Native M1/M2 purifiers have ribs under the water tray that prevent bending.
Plastic enclosures in routers, toys, appliances will have ribs, bosses for screws, and snap hooks. These small details prevent warping and reduce material use.
Dyson Vacuum cleaners have lattice structure that distributes suction evenly across chambers without adding weight.
Cheap plastic chairs have ribs on the underside to reduce flex and allow thinner walls. It makes them lighter but still strong enough to carry weight.
3. Failure and compromise
Hinges loosen when torque isn’t distributed properly (cheap laptops, doors).
Plastic surfaces crack when ribs are too thin or bosses are too tall.
Glue replaces clips in cost-cut products, making repairs harder and less durable.
Structures over-designed for strength often add unnecessary weight and cost.
Failure is where you learn most so study bad products too so you know what not to do.
Things to do
Flip any plastic part over. You’ll see ejector pin marks, ribs, bosses. Take notes of those marks as cues for manufacturing details.
For an intended motion type (spring, magnetic, bearing, friction), figure where will it wear down first?
Take clear photos of the product from all sides before opening it. Focus especially on hinges, latches, and seams.
Write down your guess about the mechanism before disassembly. Is it spring-loaded, friction-based, magnetic? Note why you think so.
Measure the motion. Use a ruler or caliper to note hinge rotation, button travel, or slider distance. Record the proxy resistance you feel.

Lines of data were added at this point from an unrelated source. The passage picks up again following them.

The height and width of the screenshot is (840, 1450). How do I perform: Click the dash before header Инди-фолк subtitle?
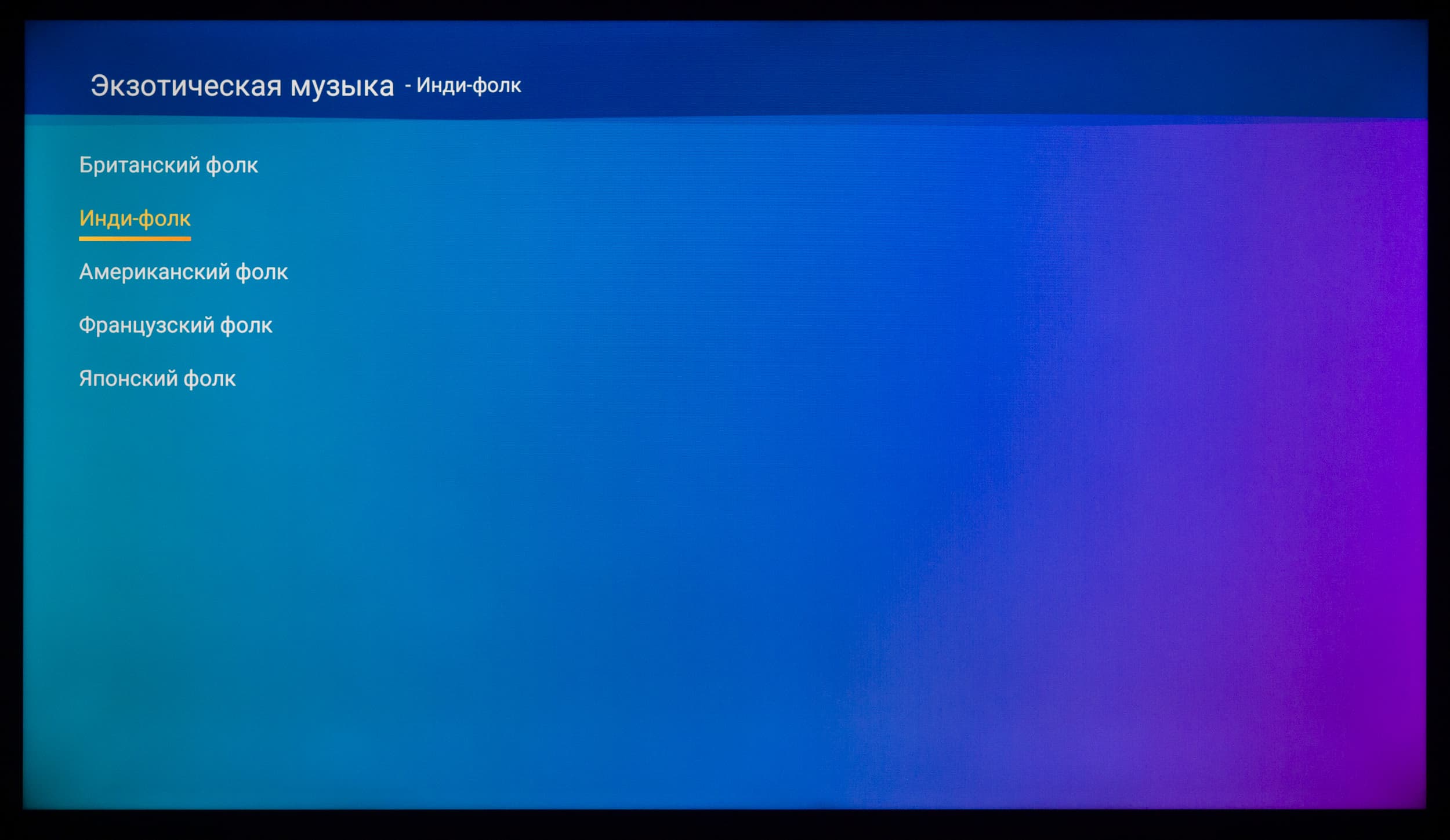tap(408, 86)
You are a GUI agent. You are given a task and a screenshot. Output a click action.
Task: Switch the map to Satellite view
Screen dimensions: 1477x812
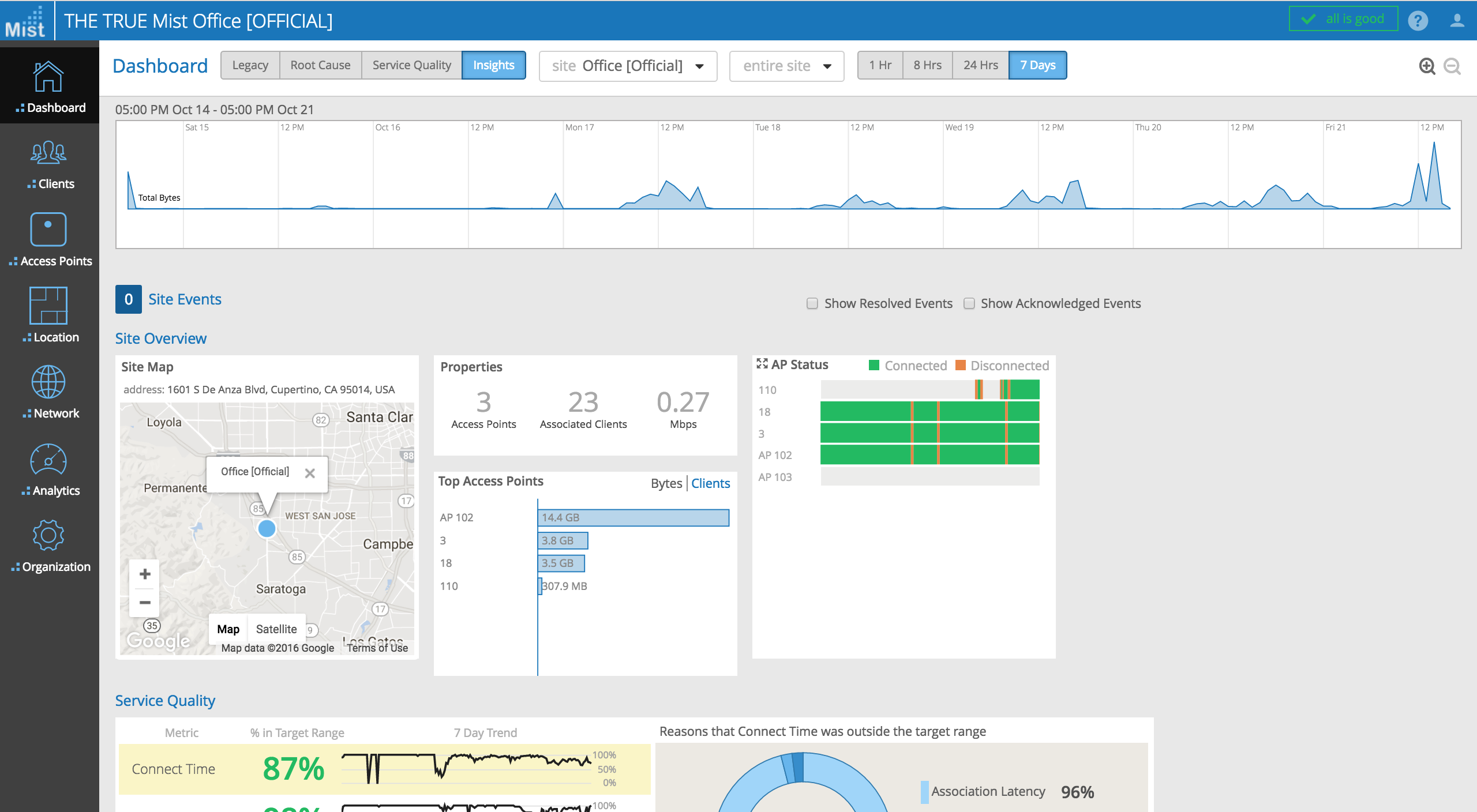276,629
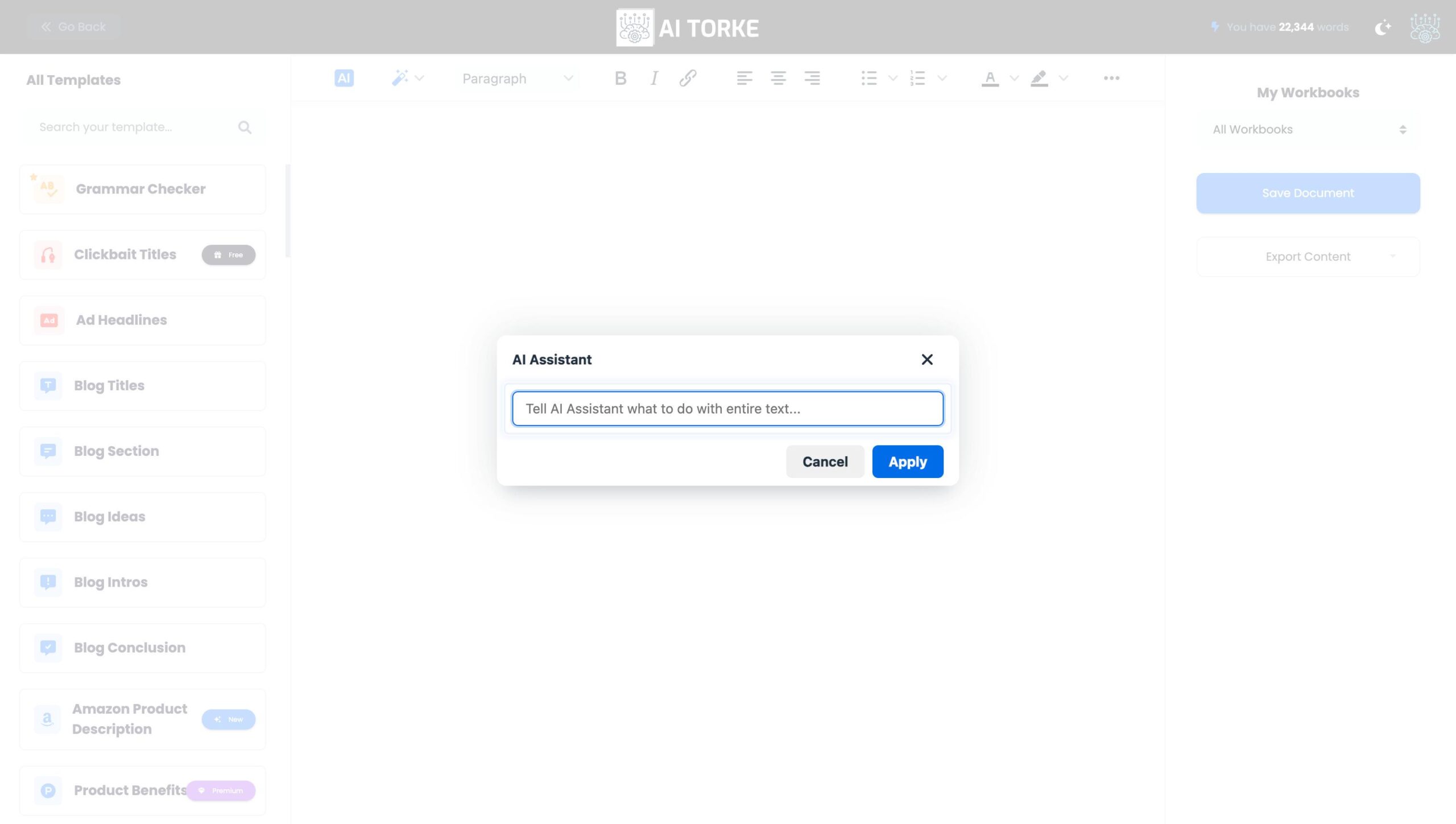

Open the product carefully. Note if it’s held together by screws, snap fits, adhesives, or hidden clips. Document with step-by-step photos.
Sketch the mechanism. Draw the hinge, latch, or spring in simple form and label parts like pins, springs, or magnets.
Identify structural details inside the casing. Look for ribs, bosses, snap hooks, reinforcements, and ejector pin marks.
Mark failure points. Circle areas that could crack, loosen, or wear out and write why (thin walls, weak joint, material choice).
Compare with a premium alternative in the same category. Write down differences in mechanism, reinforcement, materials, and feel.
Log everything in a teardown template with photos, sketches, mechanism notes, and reflections. Keep this as part of your teardown archive.
End with redesign notes. Write 2–3 bullets on how you’d improve the mechanism or structure for cost, durability, or simplicity.